* PASSAGE GIVEN
Aug 20, 2012
We are watching our parents age. Haven’t they always been the same age? So why are they deteriorating before our eyes now? Why do phone calls include doctor results and stories from forever ago? Of regret? Of routine?
When did I become the mom and for the love of god please tell the children their real mother is coming home soon.
Who owns this house? The big one with the barn and the garden overgrown with weeds and the busted old chicken coupe? Not us, not me, no way.
I’ve been listening to stories through music. They’re called lyrics. Maybe you pay attention to them or maybe, like most people I talk to, you just hum along and think, “what a lovely tune.”
While I will not claim to be magically artistic, there’s a huge chunk of my left brain that gets a little melancholy for the arts; music, poetry, a really good travel book. So when a tune catches my ear, the first thing I do is look up the lyrics. (In the old days we used to look on the tape covers. ON PAPER. Or in the really old days, when yours truly was coming of age, we looked on the back of the VINYL covers. Dear god but we did.)
This nice little diddy is as depressing as an Indy Documentary. I love the tune but oh, did it spark some reflection from somewhere deep within.

* SOURCE EXCERPT
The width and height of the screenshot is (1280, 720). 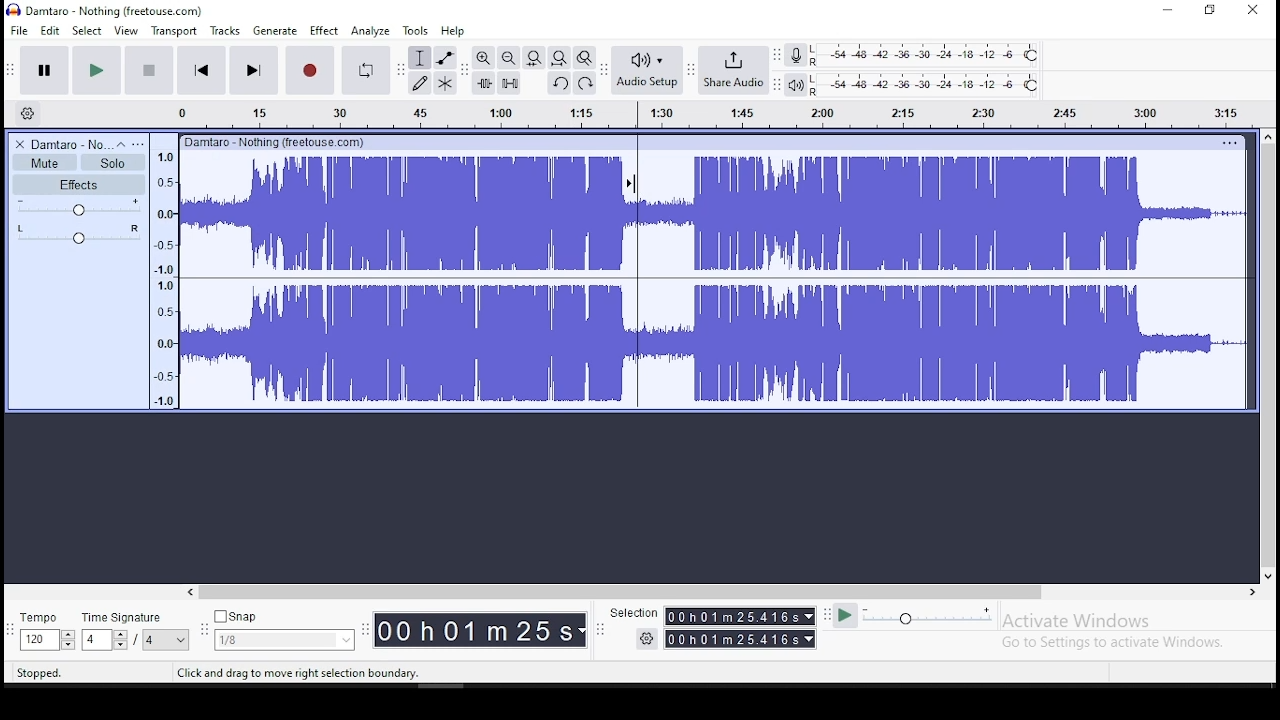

* STATED PROBLEM
Please revise the post from "I’ve been listening" to "but we did.)", changing "melancholy" to "wistful". The lines after the post were drawn from a separate source.

* ANSWER BELOW
I’ve been listening to stories through music. They’re called lyrics. Maybe you pay attention to them or maybe, like most people I talk to, you just hum along and think, “what a lovely tune.”
While I will not claim to be magically artistic, there’s a huge chunk of my left brain that gets a little wistful for the arts; music, poetry, a really good travel book. So when a tune catches my ear, the first thing I do is look up the lyrics. (In the old days we used to look on the tape covers. ON PAPER. Or in the really old days, when yours truly was coming of age, we looked on the back of the VINYL covers. Dear god but we did.)